How is Wellington Port Recovering from the 2016 Earthquake?
3 minutes to read
The Kaikoura earthquake struck on 14th November 2016. Two souls perished. Nine months later, New Zealand, including Wellington Port, is still recovering. We’re proud to have HGL Ltd (based in New Zealand) within our group operation, and believe it’s important to reflect on the recovery from this natural disaster that hit so close to home.
Our ocean logistics company was directly affected by the earthquake. Wellington’s CentrePort generated $2.5 billion GDP, running all year round, but the earthquake cut the amount of services available. Certain operations – like the ferry link between Wellington and Picton – were running a day after the earthquake. A cruise ship was able to drop off passengers within days, while the first commercial vessel unloaded only two days after the quake hit.

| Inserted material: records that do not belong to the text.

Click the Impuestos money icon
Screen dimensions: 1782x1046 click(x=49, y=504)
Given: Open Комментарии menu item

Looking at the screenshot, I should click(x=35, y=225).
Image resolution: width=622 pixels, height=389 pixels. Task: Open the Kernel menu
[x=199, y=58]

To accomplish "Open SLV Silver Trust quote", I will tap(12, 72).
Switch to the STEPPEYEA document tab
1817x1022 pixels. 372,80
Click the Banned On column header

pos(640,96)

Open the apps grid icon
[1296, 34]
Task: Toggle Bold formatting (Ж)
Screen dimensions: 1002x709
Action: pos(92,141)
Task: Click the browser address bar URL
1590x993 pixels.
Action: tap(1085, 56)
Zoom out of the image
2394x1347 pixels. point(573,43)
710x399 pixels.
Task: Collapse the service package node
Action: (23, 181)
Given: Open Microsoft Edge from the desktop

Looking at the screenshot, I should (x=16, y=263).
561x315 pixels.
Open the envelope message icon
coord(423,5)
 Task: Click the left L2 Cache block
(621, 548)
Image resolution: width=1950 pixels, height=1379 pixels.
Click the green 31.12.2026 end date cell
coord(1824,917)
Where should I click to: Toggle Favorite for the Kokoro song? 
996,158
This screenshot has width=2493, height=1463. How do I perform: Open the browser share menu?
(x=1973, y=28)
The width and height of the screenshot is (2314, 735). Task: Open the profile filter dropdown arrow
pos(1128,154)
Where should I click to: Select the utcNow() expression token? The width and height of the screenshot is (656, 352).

Unfortunately, container traffic wasn’t as fortunate. CentrePort ceased traffic because the earthquake had caused severe damage. Large gantry cranes were inoperable, so lower capacity cranes on ships were used instead. This allowed a reasonable flow of container traffic during the restoration of Wellington Port.
Green Shoots of Recovery
However, there is good news! Despite port officials saying more repair work must be done, the port is welcoming a 3000-capacity ship in September 2017. Before the earthquake, the port handled 4500-capacity ships, so further recovery is still necessary.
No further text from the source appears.